RECORDED INFORMATION Start Marker

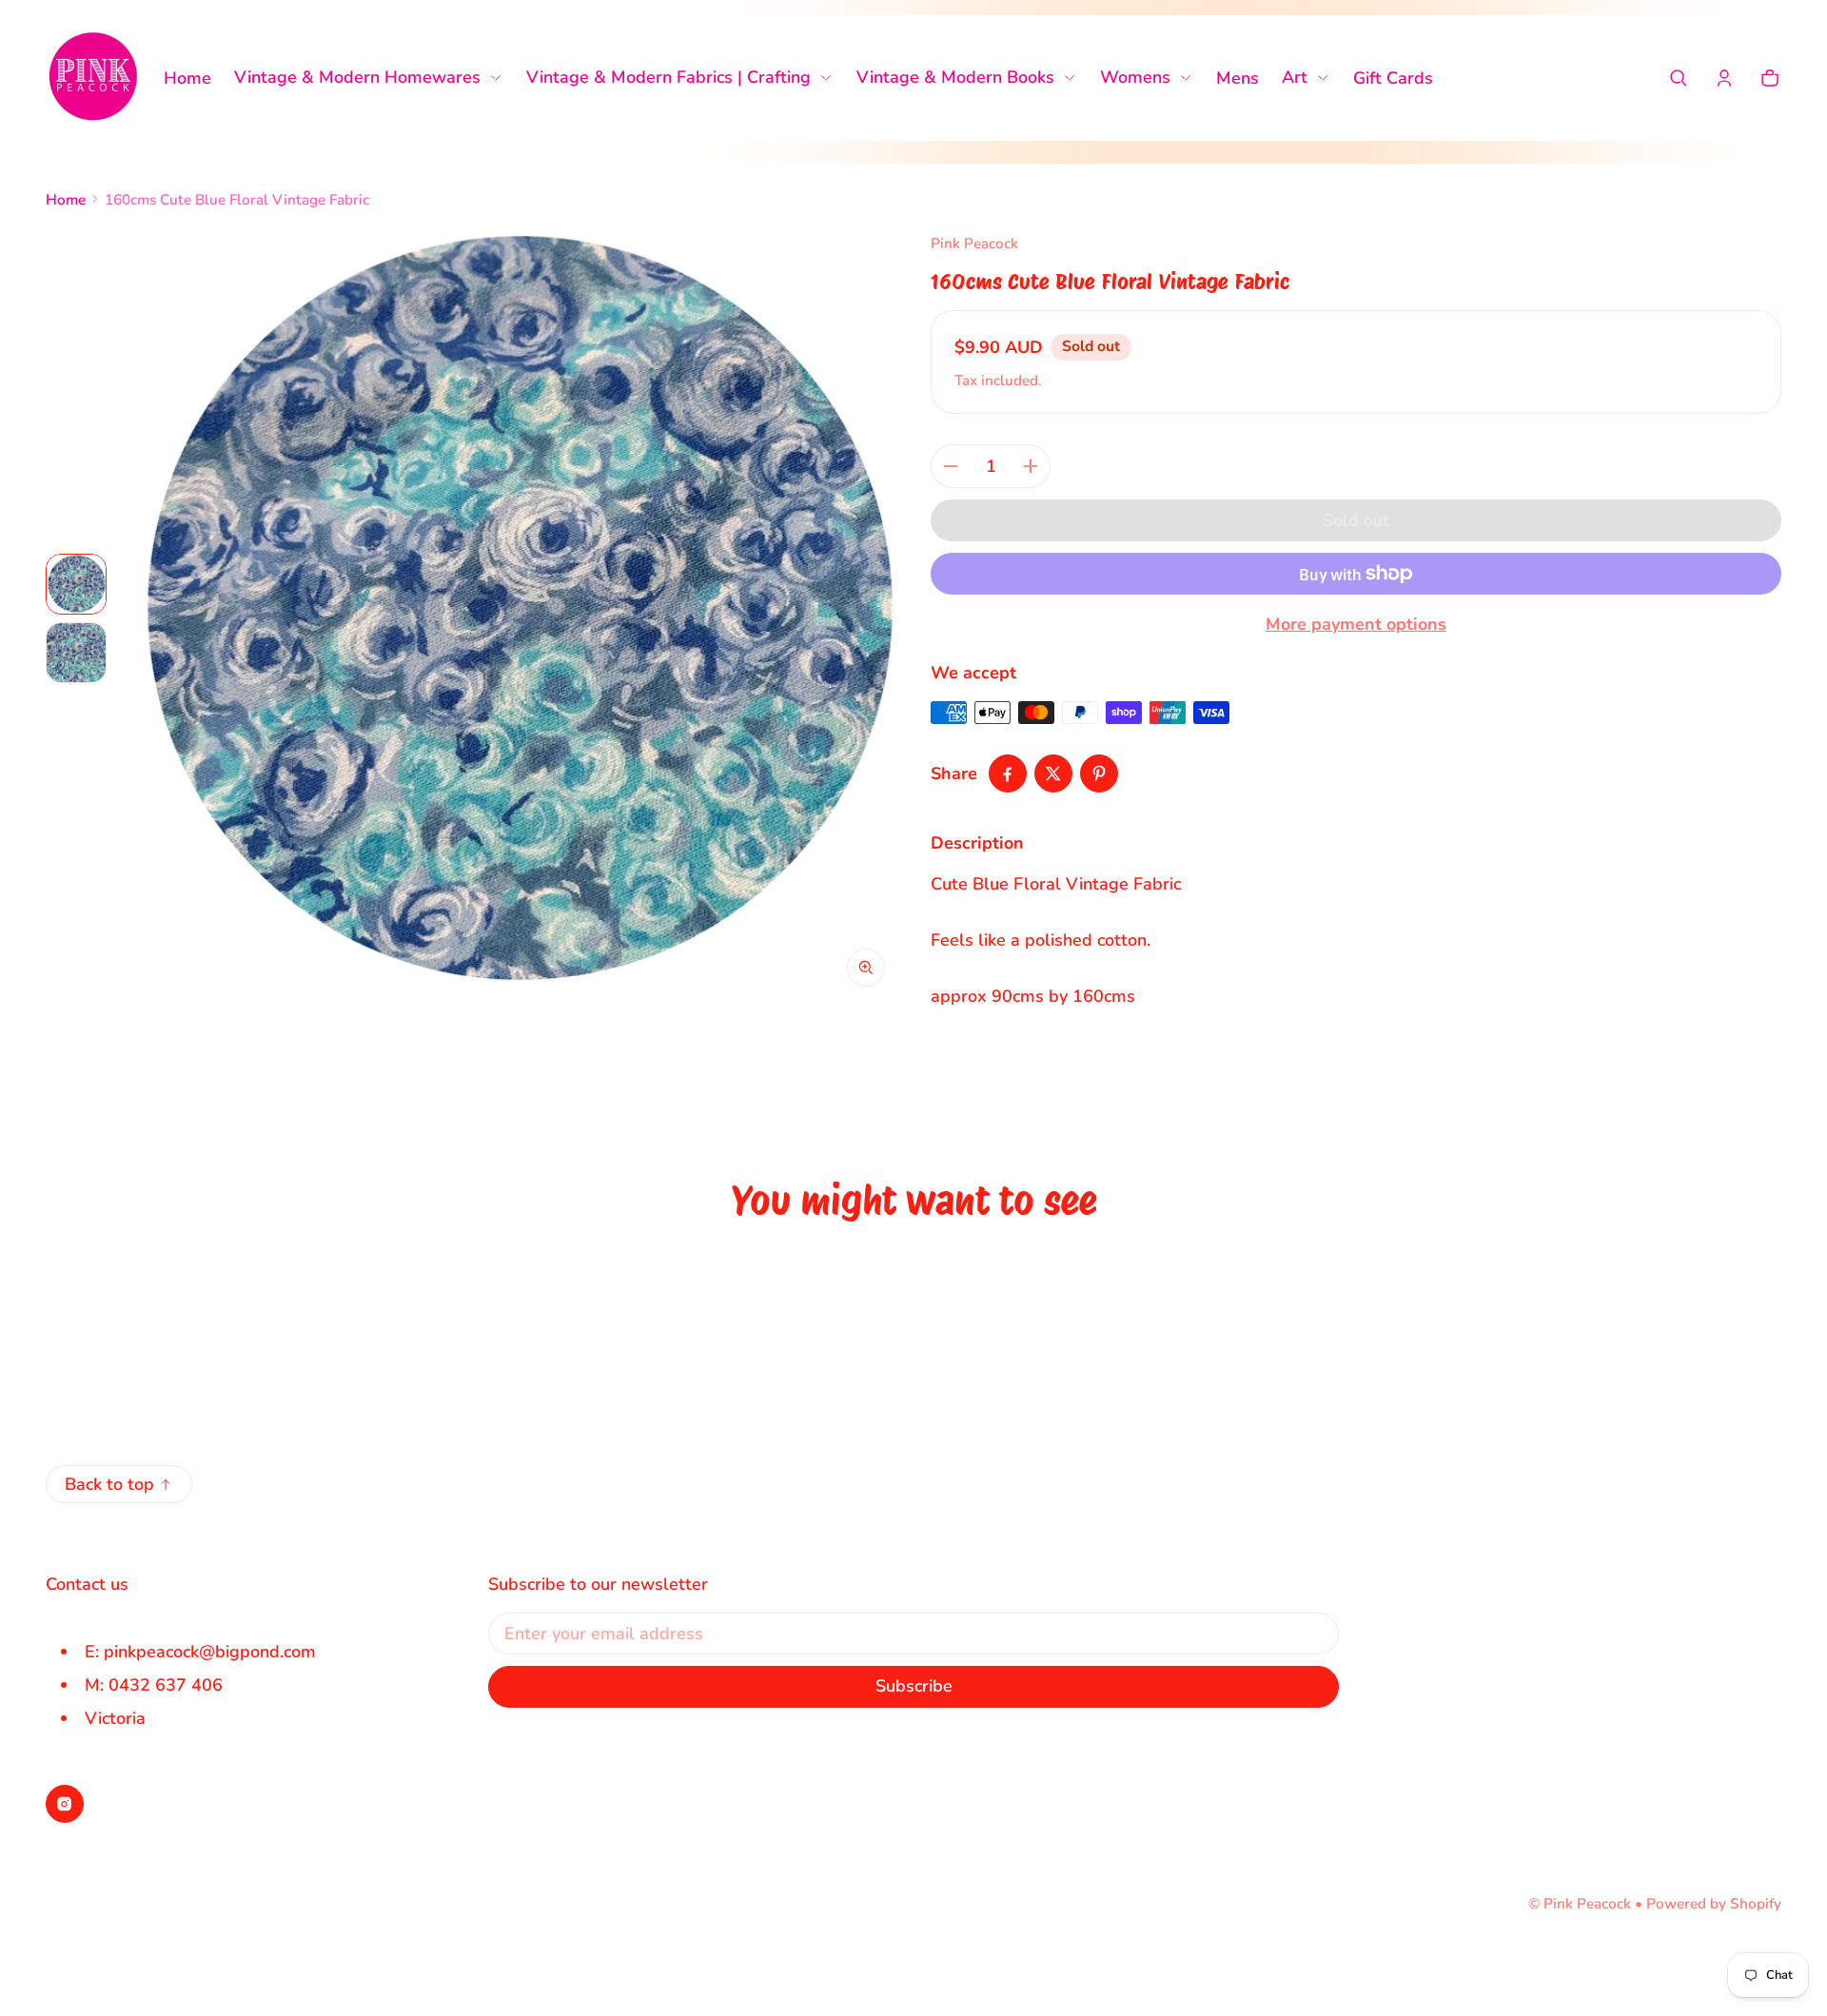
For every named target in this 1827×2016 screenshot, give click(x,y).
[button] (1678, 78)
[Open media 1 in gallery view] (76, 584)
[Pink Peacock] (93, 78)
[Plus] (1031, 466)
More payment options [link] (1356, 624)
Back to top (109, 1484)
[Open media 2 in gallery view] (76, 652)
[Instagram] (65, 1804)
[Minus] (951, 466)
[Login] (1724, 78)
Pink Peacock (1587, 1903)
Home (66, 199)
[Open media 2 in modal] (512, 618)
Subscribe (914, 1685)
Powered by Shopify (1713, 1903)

RECORDED INFORMATION End Marker
RECORDED INFORMATION Start Marker

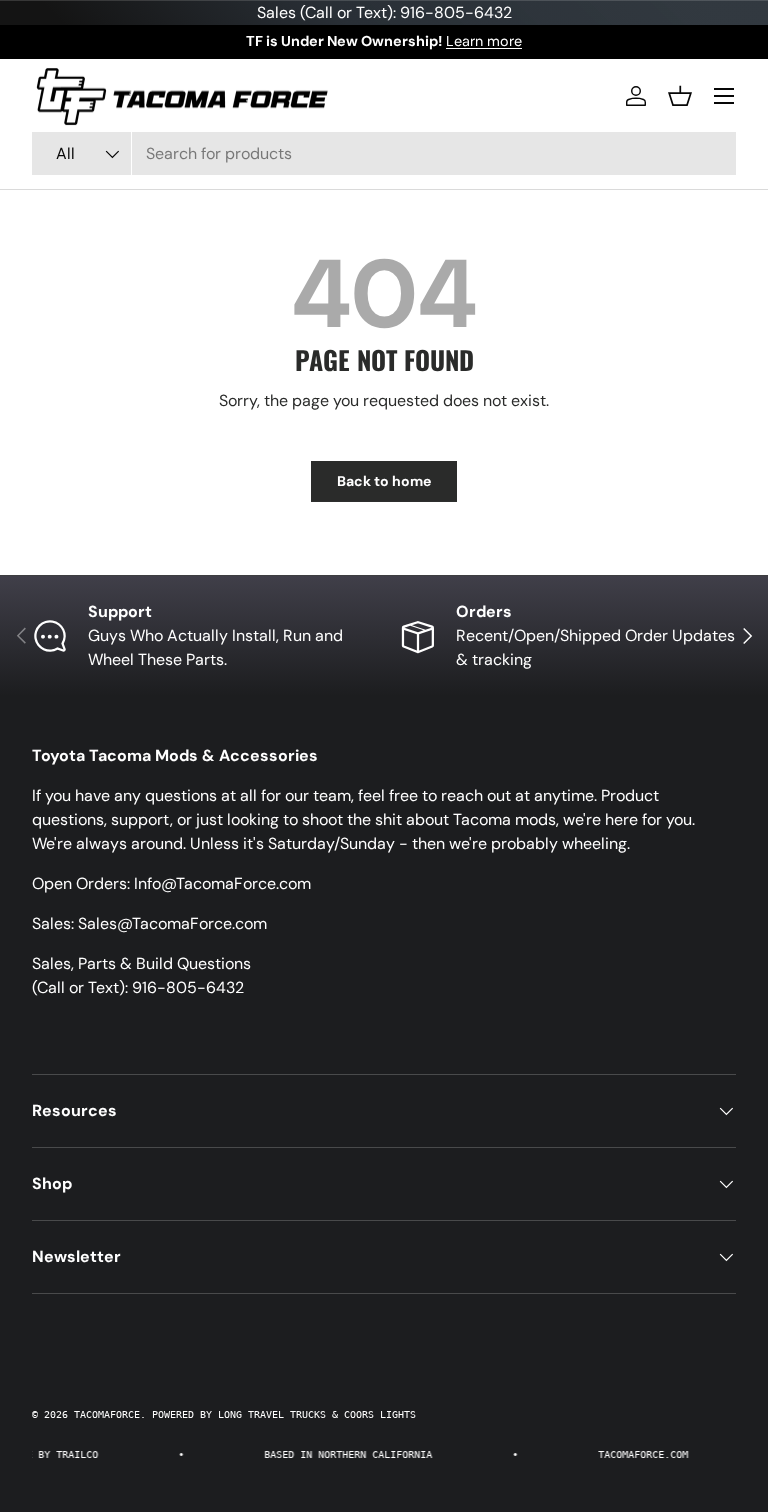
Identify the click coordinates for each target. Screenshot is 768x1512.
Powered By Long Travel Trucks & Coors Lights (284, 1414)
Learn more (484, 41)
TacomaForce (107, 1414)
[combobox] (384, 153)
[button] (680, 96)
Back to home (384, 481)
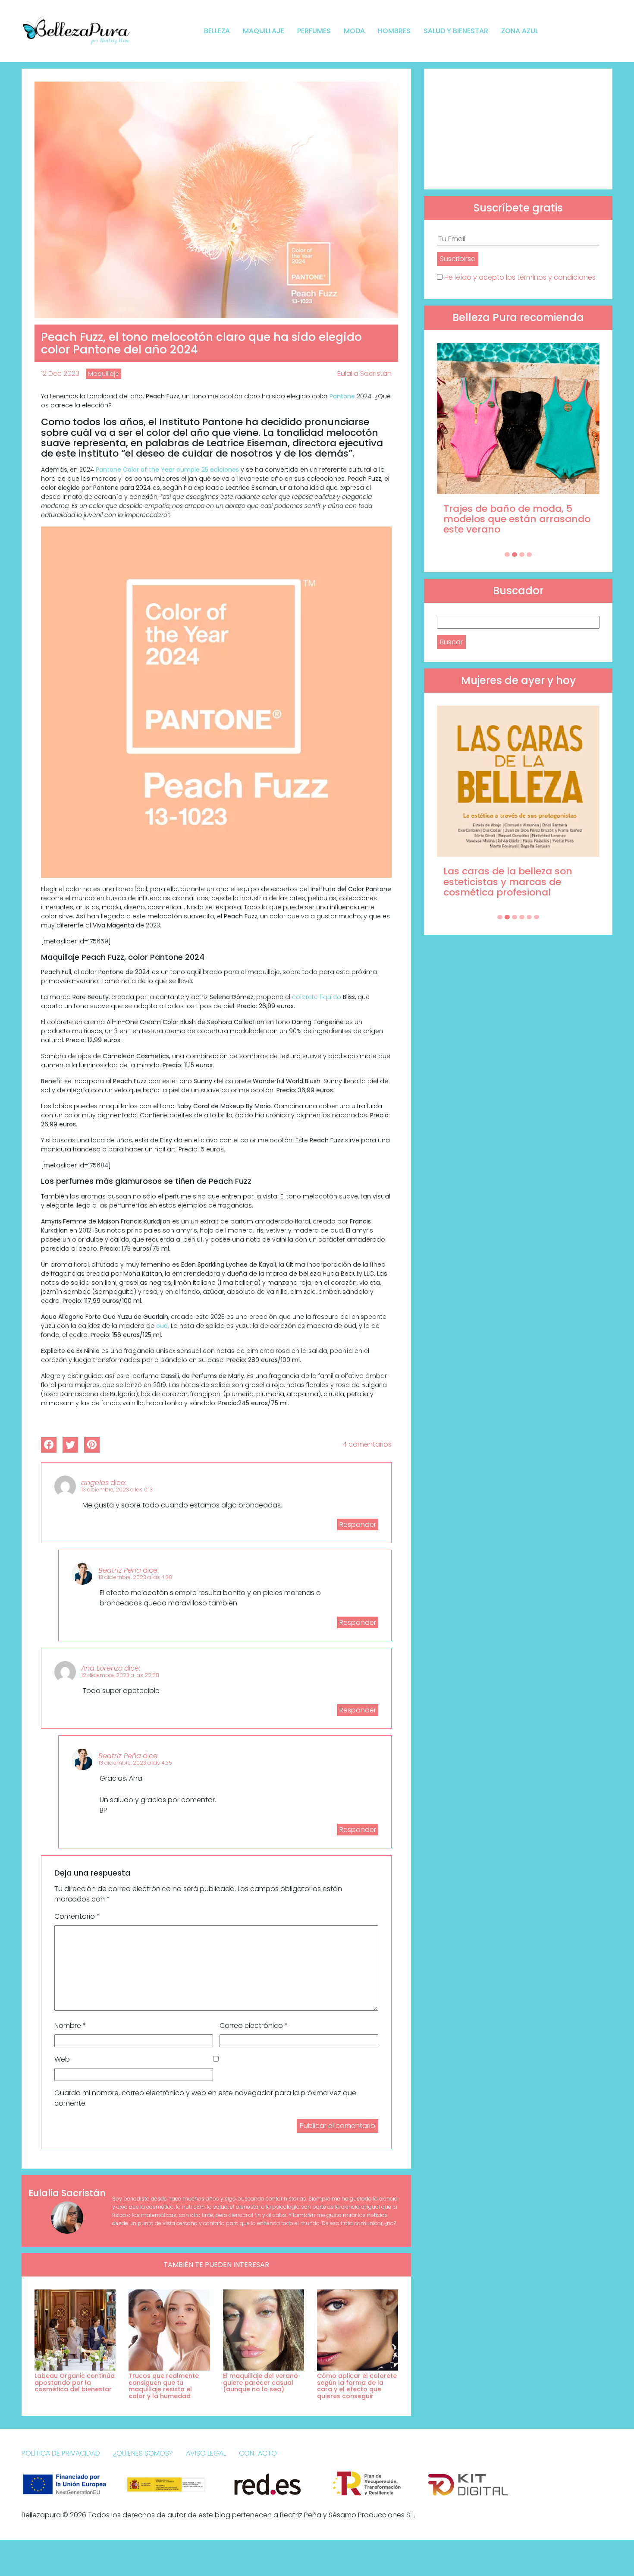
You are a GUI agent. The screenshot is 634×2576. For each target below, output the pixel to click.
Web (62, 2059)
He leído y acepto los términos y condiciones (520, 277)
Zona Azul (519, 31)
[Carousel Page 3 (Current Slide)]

RECORDED INFORMATION End Marker

From the records above, print only the lines between the one holding "[Open media 2 in modal] (512, 618)" and the one holding "Powered by Shopify (1713, 1903)", inclusive, exactly as they stand.

[Open media 2 in modal] (512, 618)
Subscribe (914, 1685)
Powered by Shopify (1713, 1903)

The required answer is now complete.